**Work task**
Find the line with "About Lacrosse (62, 2175)" in the entries below. Repeat it, every following line, and the line with "[Youtube] (1460, 1766)", exactly and with nothing added.

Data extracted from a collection

Content starts

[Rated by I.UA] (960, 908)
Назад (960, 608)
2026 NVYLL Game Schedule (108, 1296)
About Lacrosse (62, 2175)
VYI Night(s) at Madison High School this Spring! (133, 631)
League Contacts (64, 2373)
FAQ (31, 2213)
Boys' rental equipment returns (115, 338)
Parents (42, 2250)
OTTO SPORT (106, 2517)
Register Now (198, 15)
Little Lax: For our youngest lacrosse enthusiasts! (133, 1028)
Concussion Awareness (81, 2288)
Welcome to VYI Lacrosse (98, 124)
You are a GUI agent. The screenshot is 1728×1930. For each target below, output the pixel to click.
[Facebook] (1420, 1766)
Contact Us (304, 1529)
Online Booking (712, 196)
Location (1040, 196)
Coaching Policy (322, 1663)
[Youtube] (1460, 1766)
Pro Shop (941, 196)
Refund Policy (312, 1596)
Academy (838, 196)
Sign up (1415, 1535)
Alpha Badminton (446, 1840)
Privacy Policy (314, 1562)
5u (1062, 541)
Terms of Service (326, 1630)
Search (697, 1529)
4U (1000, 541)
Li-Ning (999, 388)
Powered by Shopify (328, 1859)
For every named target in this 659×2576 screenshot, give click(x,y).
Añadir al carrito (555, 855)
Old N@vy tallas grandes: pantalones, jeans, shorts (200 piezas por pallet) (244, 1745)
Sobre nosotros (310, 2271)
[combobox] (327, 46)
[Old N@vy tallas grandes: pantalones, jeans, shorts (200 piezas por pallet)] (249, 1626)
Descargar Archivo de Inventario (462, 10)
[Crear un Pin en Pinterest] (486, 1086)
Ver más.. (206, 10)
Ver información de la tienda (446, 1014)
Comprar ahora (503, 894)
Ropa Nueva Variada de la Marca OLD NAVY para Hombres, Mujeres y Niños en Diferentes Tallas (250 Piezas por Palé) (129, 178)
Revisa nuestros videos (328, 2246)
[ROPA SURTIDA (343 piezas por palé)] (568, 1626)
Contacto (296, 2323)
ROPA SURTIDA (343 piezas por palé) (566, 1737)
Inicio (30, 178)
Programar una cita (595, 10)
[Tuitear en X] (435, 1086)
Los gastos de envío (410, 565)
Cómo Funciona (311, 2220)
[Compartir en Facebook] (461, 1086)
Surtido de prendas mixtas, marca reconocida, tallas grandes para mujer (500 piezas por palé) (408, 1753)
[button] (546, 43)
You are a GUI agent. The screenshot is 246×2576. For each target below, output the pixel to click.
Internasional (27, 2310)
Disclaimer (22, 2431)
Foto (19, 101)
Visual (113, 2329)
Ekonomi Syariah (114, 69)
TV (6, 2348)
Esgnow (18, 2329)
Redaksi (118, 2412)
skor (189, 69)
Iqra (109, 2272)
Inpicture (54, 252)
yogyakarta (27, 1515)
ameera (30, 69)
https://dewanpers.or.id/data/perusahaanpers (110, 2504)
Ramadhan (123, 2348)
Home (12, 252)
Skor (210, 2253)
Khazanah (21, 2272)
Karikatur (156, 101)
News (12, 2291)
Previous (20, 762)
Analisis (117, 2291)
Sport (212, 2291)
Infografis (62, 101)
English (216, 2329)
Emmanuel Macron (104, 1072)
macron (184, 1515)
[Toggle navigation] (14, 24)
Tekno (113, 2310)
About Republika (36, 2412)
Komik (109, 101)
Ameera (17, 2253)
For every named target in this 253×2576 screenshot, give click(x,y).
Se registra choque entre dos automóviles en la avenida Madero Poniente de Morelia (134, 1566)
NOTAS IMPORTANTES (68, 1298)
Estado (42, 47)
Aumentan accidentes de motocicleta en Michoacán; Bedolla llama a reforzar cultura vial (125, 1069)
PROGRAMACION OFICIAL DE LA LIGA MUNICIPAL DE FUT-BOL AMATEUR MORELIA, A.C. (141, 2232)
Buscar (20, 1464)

Content ends

**Result of the task**
About Lacrosse (62, 2175)
VYI Night(s) at Madison High School this Spring! (133, 631)
League Contacts (64, 2373)
FAQ (31, 2213)
Boys' rental equipment returns (115, 338)
Parents (42, 2250)
OTTO SPORT (106, 2517)
Register Now (198, 15)
Little Lax: For our youngest lacrosse enthusiasts! (133, 1028)
Concussion Awareness (81, 2288)
Welcome to VYI Lacrosse (98, 124)
You are a GUI agent. The screenshot is 1728×1930. For each target below, output the pixel to click.
[Facebook] (1420, 1766)
Contact Us (304, 1529)
Online Booking (712, 196)
Location (1040, 196)
Coaching Policy (322, 1663)
[Youtube] (1460, 1766)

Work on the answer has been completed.